Locate every line in the records below that contains the word "dropdown", and copy each of those lines out in full.
== Provided material
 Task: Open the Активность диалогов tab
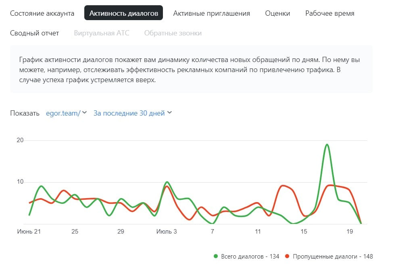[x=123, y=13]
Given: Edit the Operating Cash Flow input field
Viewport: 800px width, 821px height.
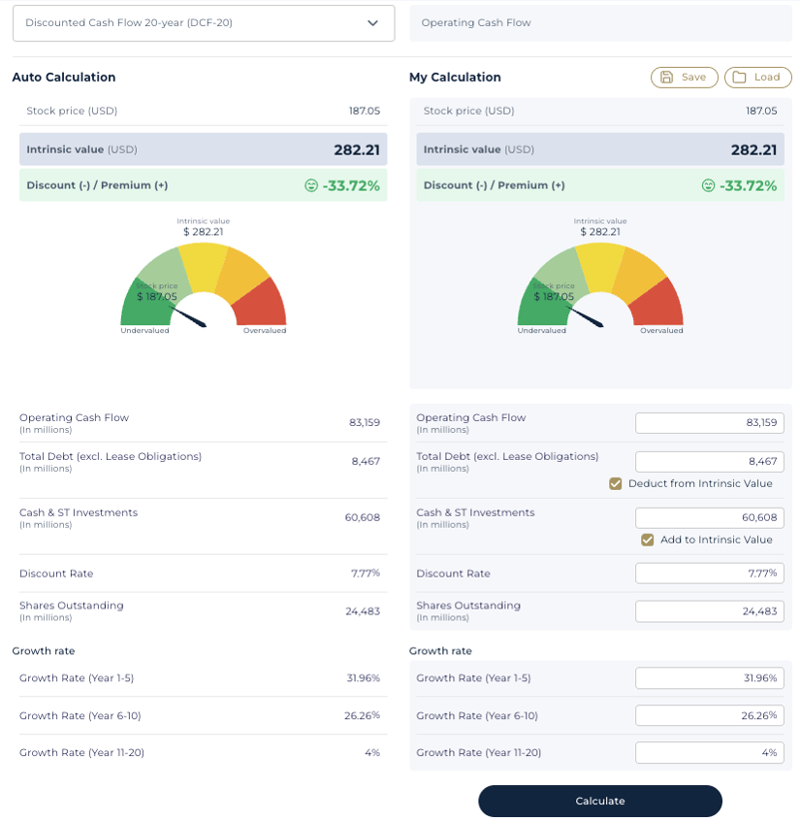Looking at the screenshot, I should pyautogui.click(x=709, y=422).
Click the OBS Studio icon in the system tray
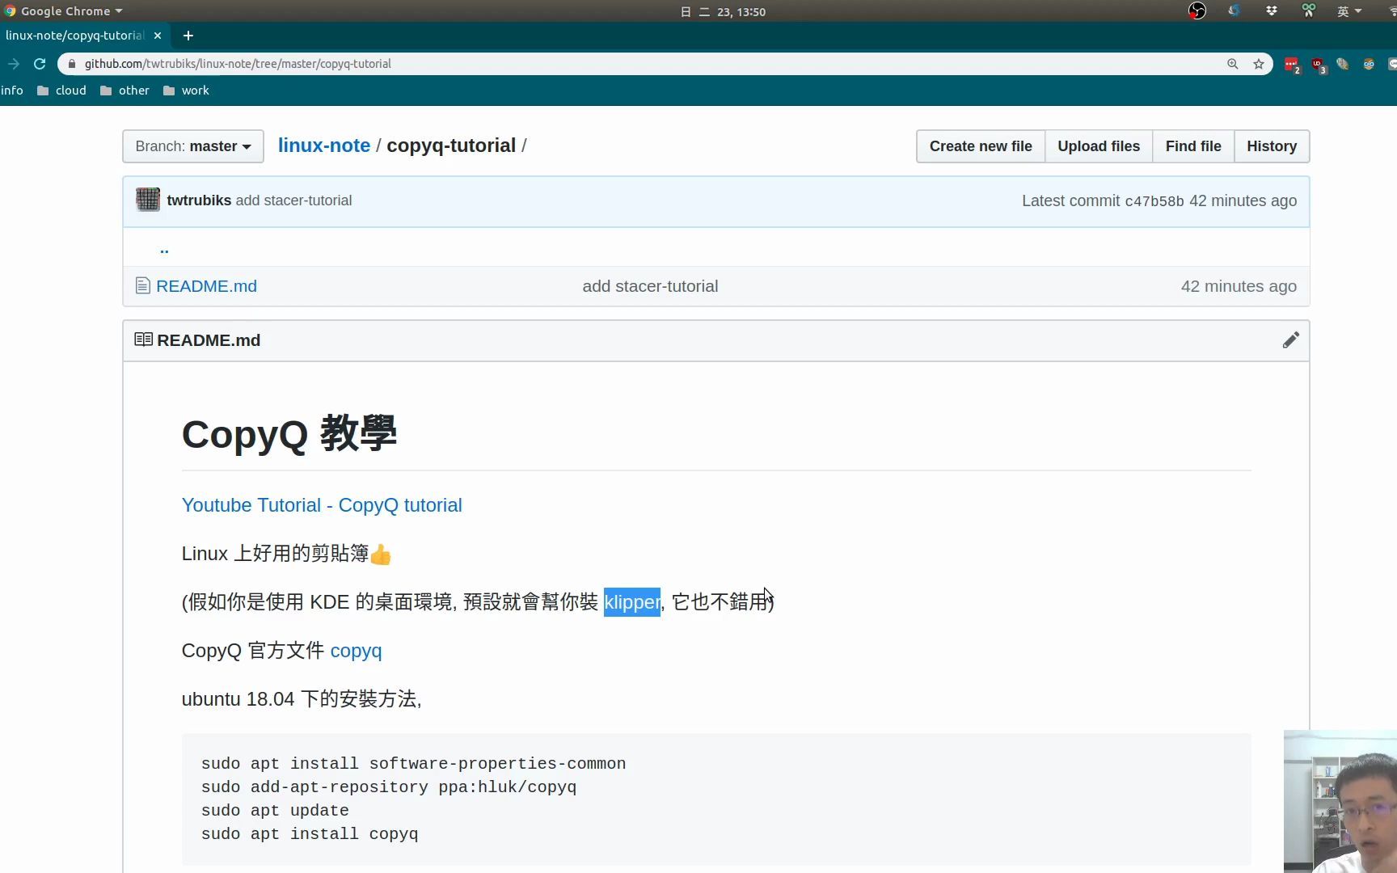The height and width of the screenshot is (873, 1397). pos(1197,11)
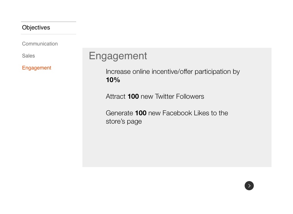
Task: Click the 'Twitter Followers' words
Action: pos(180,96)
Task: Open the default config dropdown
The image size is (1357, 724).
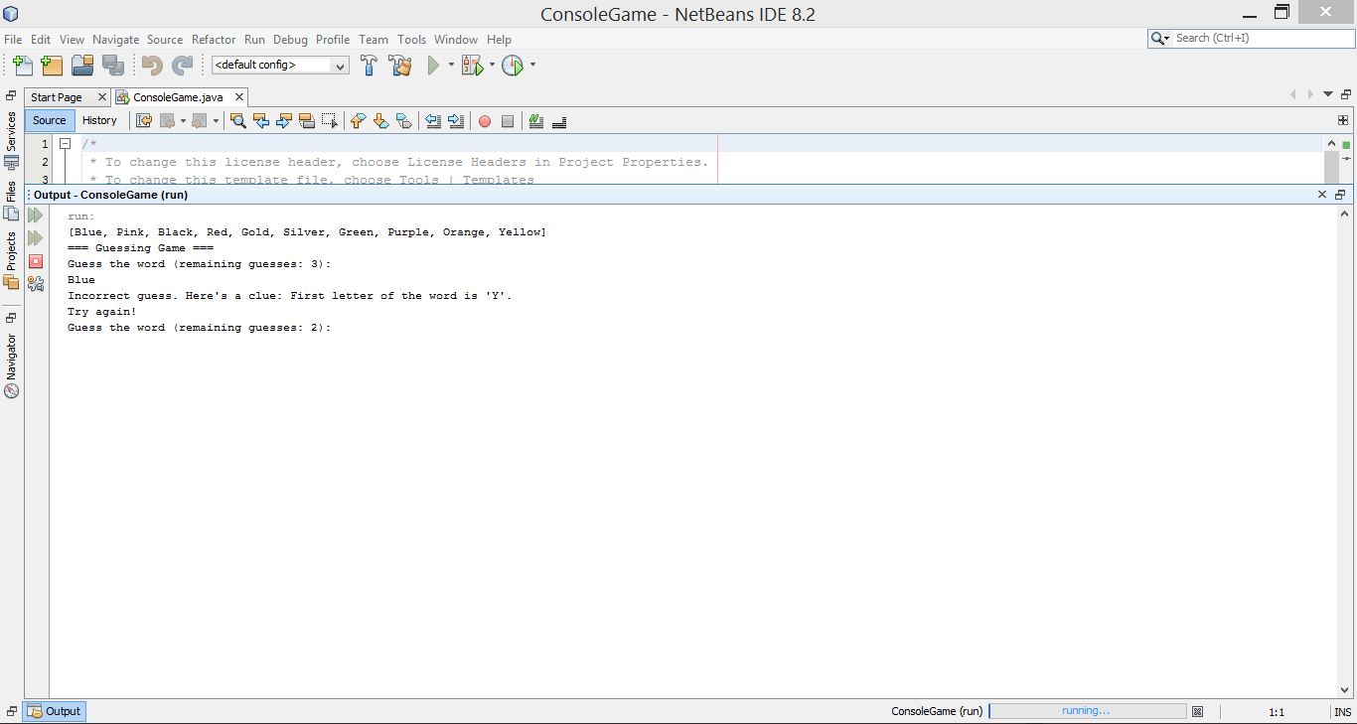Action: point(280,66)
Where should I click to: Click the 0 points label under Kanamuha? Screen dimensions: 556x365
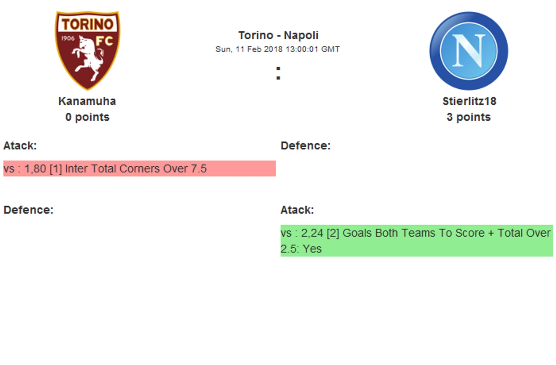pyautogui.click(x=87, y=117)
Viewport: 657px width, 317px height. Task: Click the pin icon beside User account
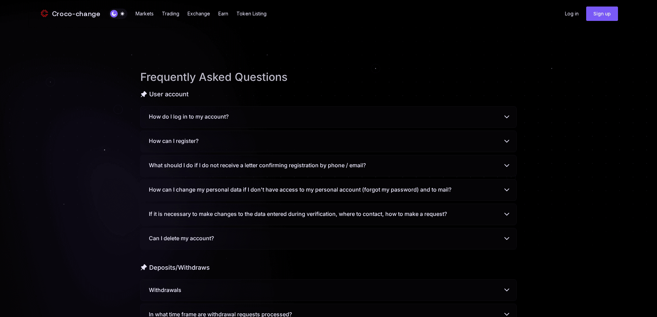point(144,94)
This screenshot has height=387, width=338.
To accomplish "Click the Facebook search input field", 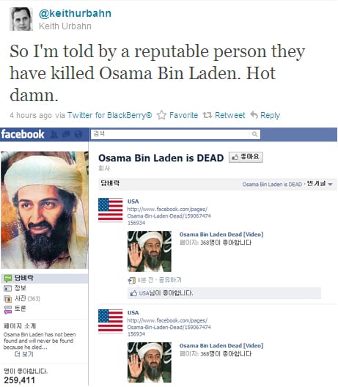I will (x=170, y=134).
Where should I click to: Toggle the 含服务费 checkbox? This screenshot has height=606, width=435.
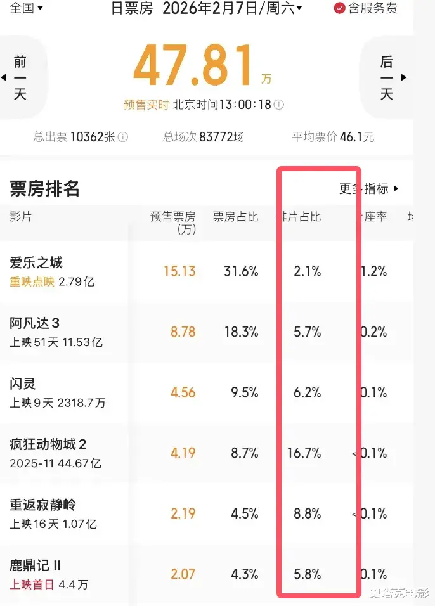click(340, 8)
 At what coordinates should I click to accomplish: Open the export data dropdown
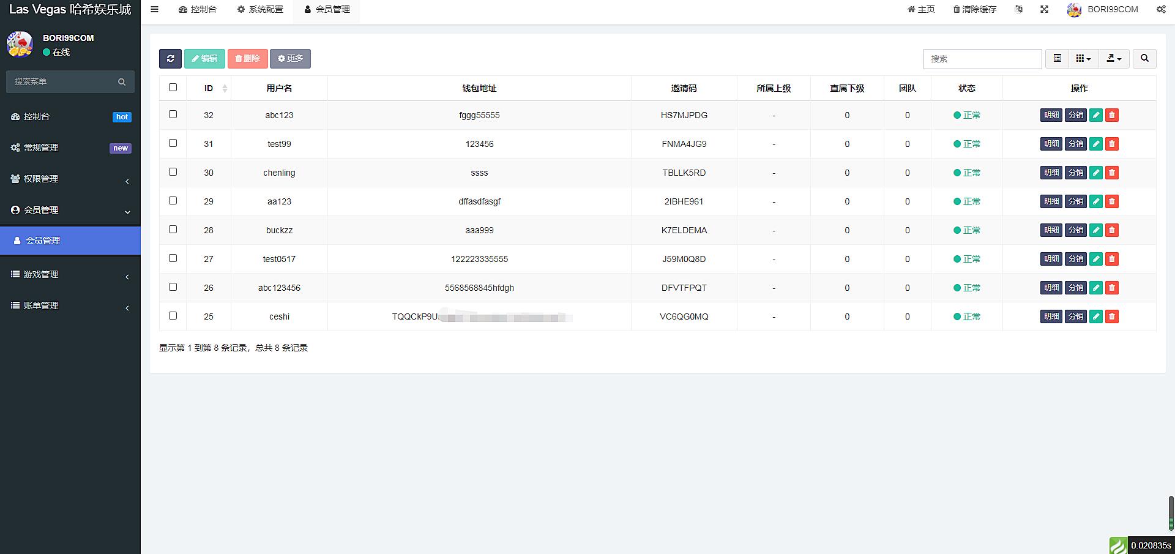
====
Answer below.
Task: Open the default config dropdown
 At what coordinates should I click to accomplish: Open the export data dropdown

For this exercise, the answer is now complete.